◆ DIRECTIONS FOR THIS TASK
Pull every line with "dropdown" from the entries below.

EXTRACTED MATERIAL Block Start

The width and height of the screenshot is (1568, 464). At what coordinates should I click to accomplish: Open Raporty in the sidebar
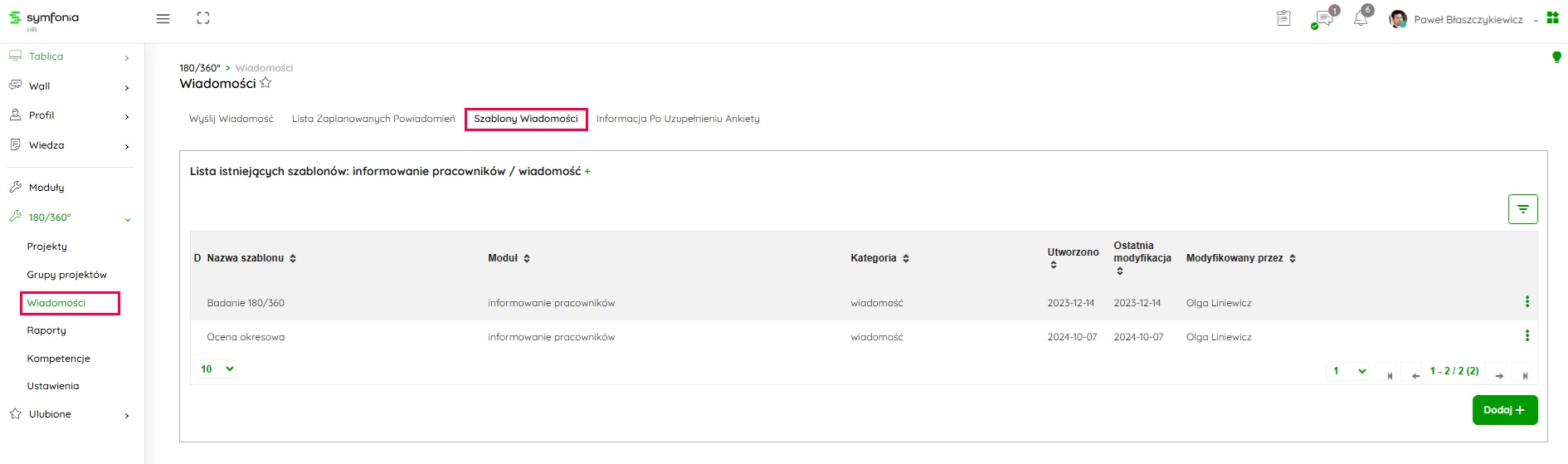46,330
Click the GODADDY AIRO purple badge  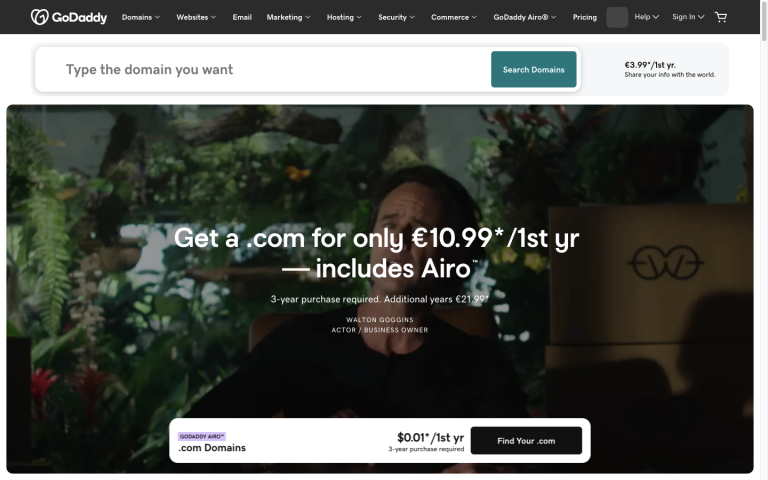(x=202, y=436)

EXTRACTED MATERIAL Block End
EXTRACTED MATERIAL Block Start

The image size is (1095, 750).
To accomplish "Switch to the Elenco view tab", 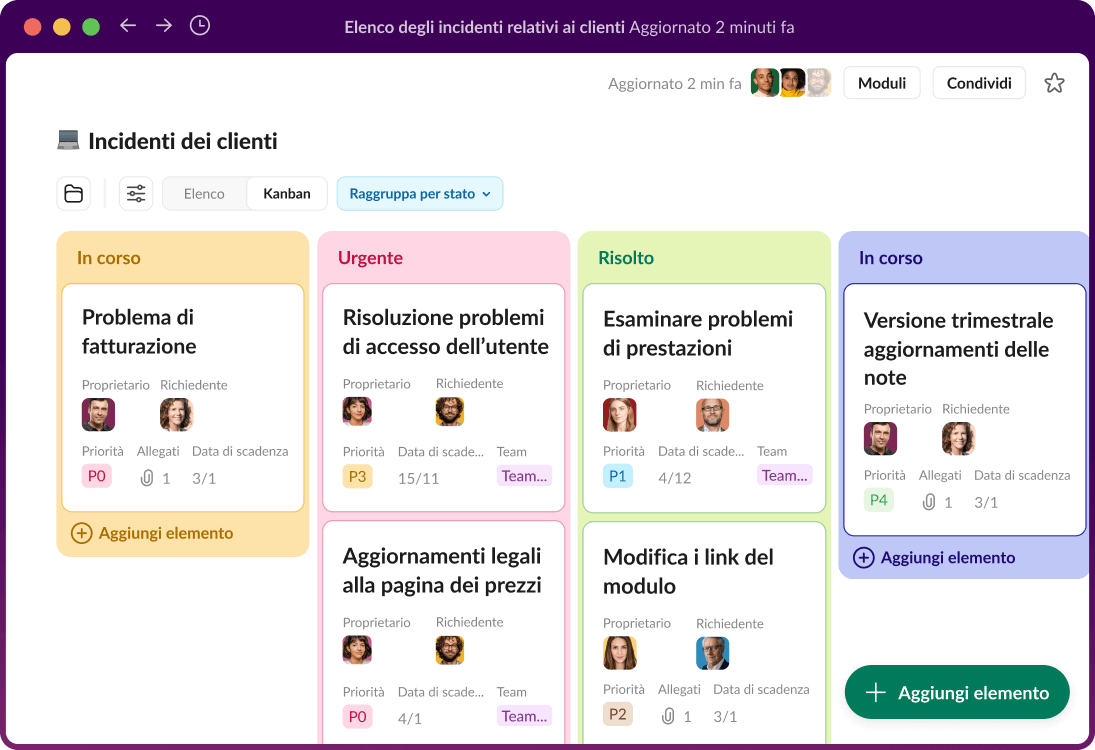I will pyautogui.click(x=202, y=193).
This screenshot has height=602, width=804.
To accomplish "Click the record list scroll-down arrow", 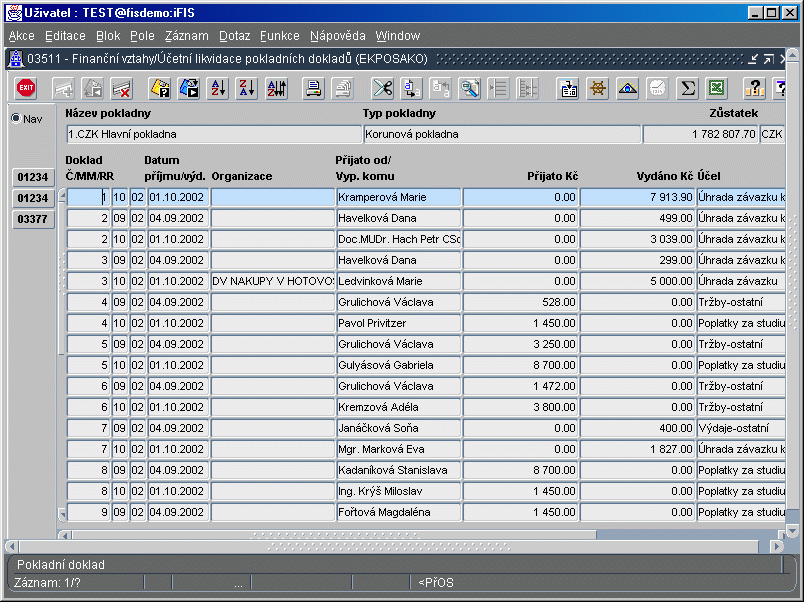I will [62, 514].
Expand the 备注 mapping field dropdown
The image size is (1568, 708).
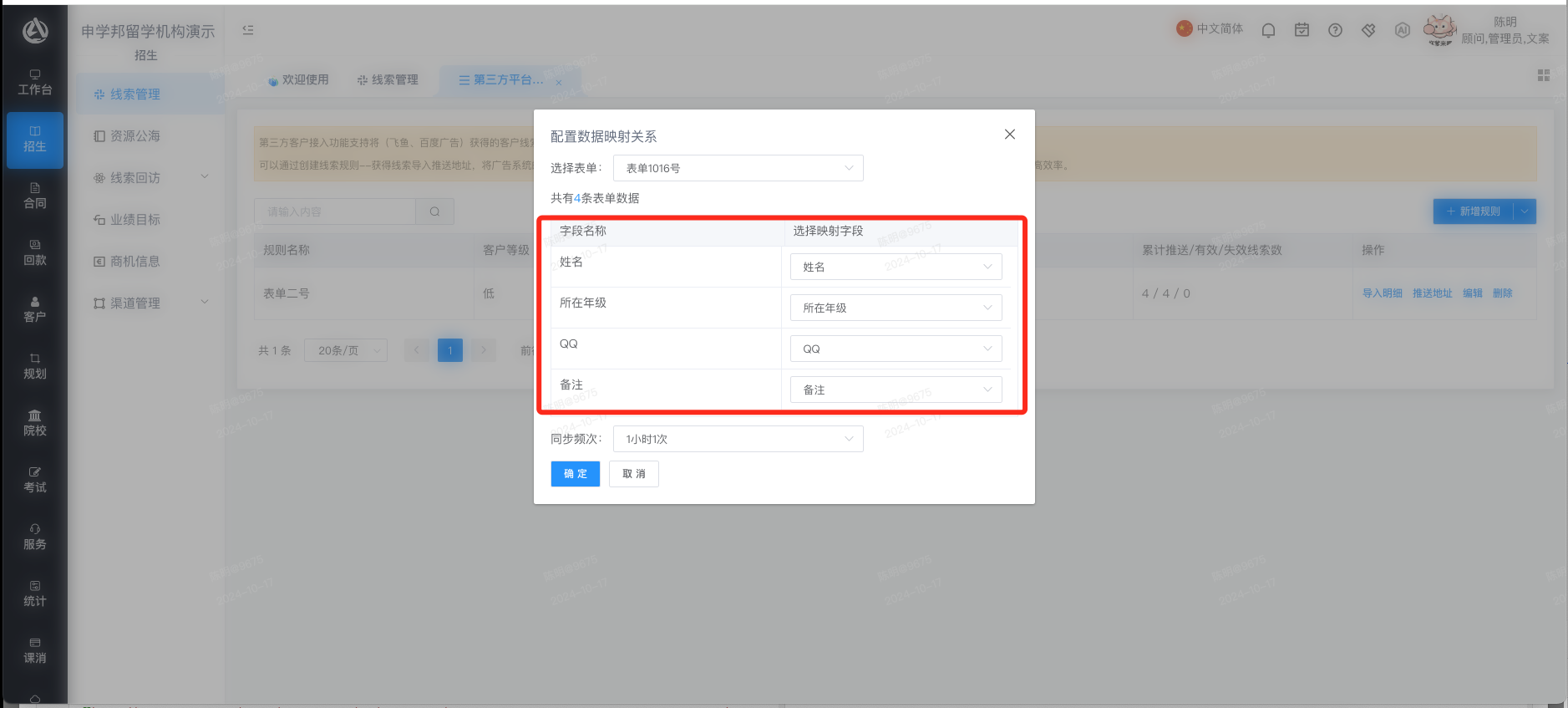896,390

EXTRACTED MATERIAL Block End
EXTRACTED MATERIAL Block Start

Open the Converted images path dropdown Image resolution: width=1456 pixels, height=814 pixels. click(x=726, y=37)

EXTRACTED MATERIAL Block End

◆ ANSWER TO THE PROBLEM
Expand the 备注 mapping field dropdown
Open the Converted images path dropdown Image resolution: width=1456 pixels, height=814 pixels. click(x=726, y=37)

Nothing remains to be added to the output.